1923-1950  arasını eleştirmek en ucuz politika aracı haline geldi. Cumhuriyeti kuranlar, Atatürk ve İnönü başta olmak üzere o dönemin yöneticileri, Cumhuriyet ve laiklik karşıtlarının önceleri hedef tahtası oldu.

En son AKP kongresinde Başbakan, daha önceleri bir çok kez öne sürülen, ahır yapılan cami ve ibadet baskıları yalanlarını uzun konuşmasının bir yerlerin sokuşturmaktan edemedi. Bunlarının hepsinin gerçek dışı ve uydurma olduğu belgelerle birçok araştırmacı tarafından ispatlandığı ve yazıldığı halde bıkmadan usanmadan aynı şeyleri tekrarlamaktan geri kalmıyorlar. Onlar tekrarladıkça bizde yalanlarını yüzlerine vurmaya devam edeceğiz. Ne yazık ki, toplum ne söylenirse, düşünmeden mantık yürütmeden, arayıp sormadan her duyduğuna inanıyor. Susar, gerçekleri söylemezsek o aldatmacılara biz de ortak olmuş oluruz

Ahır yapıldı denilen cami İzmir’in Seferihisar İlçesi Düzce Köyü’nde olduğu tespit edildi. Osmanlı döneminde halkının çoğunluğu Rum olduğu köyün adı Hereke imiş. Yunan işgali sırasında köy boşaltılmış, hiç Türk kalmamış. Kurtuluş Savaşı sonrası yeniden yerleşim başlamış. Bu süreçte bu harabe haline gelen cami 1936 yılında onarılarak ibadete açılmış.

Altmış yetmiş yıl önce camileri ambar ve kışla yapma söylemlerini tekrarlayarak politika yapmak, üstelik yeterli delil de ortaya koymadan ikide bir bunu gündeme getirmek tarihe saygısızlıktır. İsmet İnönü, keyfi nedenlerle cami kapamadığı halde ‘’ İsmet Paşa camileri kapattı’’ diye milleti kandırmak siyasi ahlaka sığmaz.

Bu iddia yalan olduğunun son tanıkları olarak benim kuşaktan olanlar kaldı çocukluğumun geçtiği Bozüyük İlçesinde, evimizin bulunduğu sokağın başında bir mahalle cami mahallesi vardı. Ama kapalıydı. Ancak Çarşı meydanındaki büyük cami ve diğer mahallelerdeki camilerin hepsi açıktı. İnsanlar oralarda ibadetlerini rahatça yapıyorlardı.
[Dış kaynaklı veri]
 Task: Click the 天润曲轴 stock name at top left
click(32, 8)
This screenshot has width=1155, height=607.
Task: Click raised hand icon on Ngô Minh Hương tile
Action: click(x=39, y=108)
Bir gün bizim caminin önünde askeri katır arabaları duruyordu. Cami açıldı. Biz çocuklar da toplandık merakla seyrediyoruz. Askerler içeriden sandıklar çıkarıyorlar. Sandıkların iki yanında urgandan tutmaçlar vardı. Arabalara yüklediler. Bu iş taşıma işi bir iki gün sürdü. Sonra cami temizlendi. Halıları serildi. Hoca geldi insanlar namaz kılmaya başladı. İlk okul beşinci sınıfa geçmiştim. Yaz tatilinde aynı cami de bir gün mahallenin çok sevdiği Gönenli Hoca’dan kuran kursu aldım. Ramazan da ilk teravih namazını o camide kıldım. O günlerde büyüklerimiz camiden çıkarılan sandıklarda cephane olduğunu söylemişlerdi. O yıllar savaş yıllarıydı. Savaşta cami hastane gibi yerler bombalanmazmış. Benzeri uygulamalar başka yerlerde de yapılmıştır.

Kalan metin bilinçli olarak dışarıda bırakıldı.